- **Page**:
* * * * * * * * *
We can also execute custom tests, instead of using the default tests, for e.g.,

#column-level tests
data_quality_column_tests = TestSuite(tests=[
    TestColumnValueMean(column_name="ArrDelay"),
])

data_quality_column_tests.run(reference_data=ref_data, current_data=curr_data)
data_quality_column_tests.show(mode="inline")

Output:

Data Quality Report

We can generate the Data Quality Report, as below:

#Command to create test suite for Data Quality Report.
data_quality_report = Report(metrics=[
    DataQualityPreset(),
])

data_quality_report.run(reference_data=ref_data, current_data=curr_data)
data_quality_report.show(mode="inline")

Output:

To show only specific custom metrics in report, we can use,

#dataset-level metrics
data_quality_dataset_report = Report(metrics=[
    DatasetSummaryMetric(),
    DatasetMissingValuesMetric(),
    DatasetCorrelationsMetric(),

])

data_quality_dataset_report.run(reference_data=ref_data, current_data=curr_data)
data_quality_dataset_report.show(mode="inline")

Output:

Evaluation of Data Drift

Data drift, also known as target drift, refers to the change in the distribution of prediction outputs over time. This phenomenon can provide valuable insights into the quality and performance of the model. Additionally, monitoring data distribution drift allows for early detection of potential issues, enabling proactive measures to maintain model accuracy and effectiveness.

There are two possible cases to consider with data drift:

Our model is trained on a lot of weak features. In this case, even if some features has data drift, it will not affect the performance of the model, to a great extent. Here, we can do multivariate analysis on the data drift, to take teh data drift decision.

Note: We must be careful in setting alerts for data drifts, considering the above factors.

Suppose our model is trained on only very few important features, then it is important to consider data drift. Here, we can do univariate analysis for the data drift, or we can combine a few features, and track the share % of drifting features, or track the data drift only for top features, to take the data drift decision depending on the use case.

Tips: Data Quality is always the first step, before a data drift check, because we can detect a lot of issues, present in our data in data quality checks.

Important Considerations in Data Drift

Always remember, to give preference to Prediction drift, than feature drift.
Data drift is useful in cases, to know early, whether the model will drift or not if the feedback delay happens in the production environment.

Data Drift Detection Methods

We can detect data drift, by

Statistical Tests

In Statistical tests, there are parameter tests and non-parameter tests.

Parameter tests are used when we know the parameter value, which is only possible for very interpretable features, and datasets with very less features.

For large-sized data and non-sensitive datasets, it is advised to go with Non-parameterised tests.

For example: if we have only the current batch dataset and want to find out the data drift, it is advised to use the Non-parameterised tests, then parameterized tests, to have more sense.

We use these statistical tests typically, for smaller datasets (size <1000), these tests are more sensitive.
* * * * * * * * *
- **Collected data**:
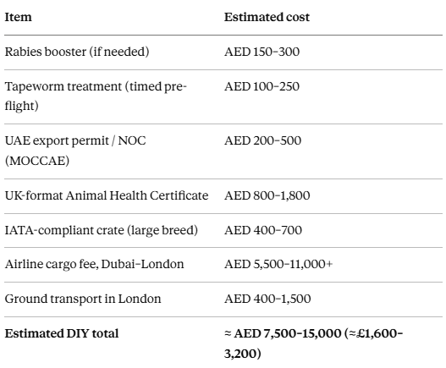Click the '(MOCCAE)' text
This screenshot has width=446, height=368.
37,161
* * * * * * * * *
- **Tasks**:
**A.** Answer these from the data drift tutorial, one per line:
(i) Which column does the custom column-level test compute the mean for?
(ii) According to the tutorial, which kind of drift should be preferred over feature drift?
(iii) For datasets of what size does the tutorial say statistical tests are typically used?
**B.** Pick up the data drift tutorial after its last sentence and keep writing it.

- **Solved problems**:
**A.**
(i) ArrDelay
(ii) Prediction drift
(iii) Smaller datasets, with a size under 1000

**B.**
The drift score is calculated with the p-value.

Example:

K-S test (for numerical values),chi-squared test ( For categorical features), proportion difference test for independent samples based on Z-score (For binary categorical features)

Distance Based Tests

These tests are used when the dataset size is very large.

These tests are used for non-sensitive datasets, and they give more interpretation than the statistical tests since non-technical people can understand the data drift based on distance value, better than the p-value from statistical tests.

Drift score is calculated with distance, divergence, or similar measures.

For example: Wasserstein distance (for numerical features), Population Stability index, Jensen- Shannon divergence (Categorical features), etc.,

Rule Based Tests

There are rule-based checks, which are custom, user-defined – to detect what new changes, will be seen if new categorical values are added to the dataset.

For Large datasets, we can use Sampling (pick representative observations) or Bucketing/aggregation, for all observations.

For continuous data/ non-batch models, we can create time interval windows(e.g.) day, week, and month intervals, for separate reference and current datasets.

Custom Metrics

We can also add custom metrics, for our specific needs. We do not need the reference dataset, if the test we are choosing, does not depend on the reference dataset and the metric values, which are decided by us, instead of the reference dataset.

custom_performance_suite = TestSuite(tests=[
    #TestColumnsType(),
    #TestShareOfDriftedColumns(ls=0.5),
    TestShareOfMissingValues(eq=0),
    TestPrecisionScore(gt=0.5),
    TestRecallScore(gt=0.3),
    TestAccuracyScore(gte=0.75),
])

custom_performance_suite.run(reference_data=processed_reference, current_data=processed_prod_simulation[:batch_size])
custom_performance_suite.show(mode="inline")

Things To Consider When Data Drift is Detected

It is not always necessary to retrain our model if data drift is found.
If data drift is detected, the first step is to investigate the data quality and external factors influencing it, such as seasonal spikes or natural calamities.
If there are no external factors, then check the data processing steps, and consult domain experts to identify the potential reason behind the data drift.
Even if you want to re-train the model, the new data would not be sufficient enough to retrain the model, that too there are chances the new data drift, arises due to data corruption. So, we should be always cautious of considering Re-training the model, as a decision.
If data drift is found, along with no prediction drift, then we need not worry about the data drift.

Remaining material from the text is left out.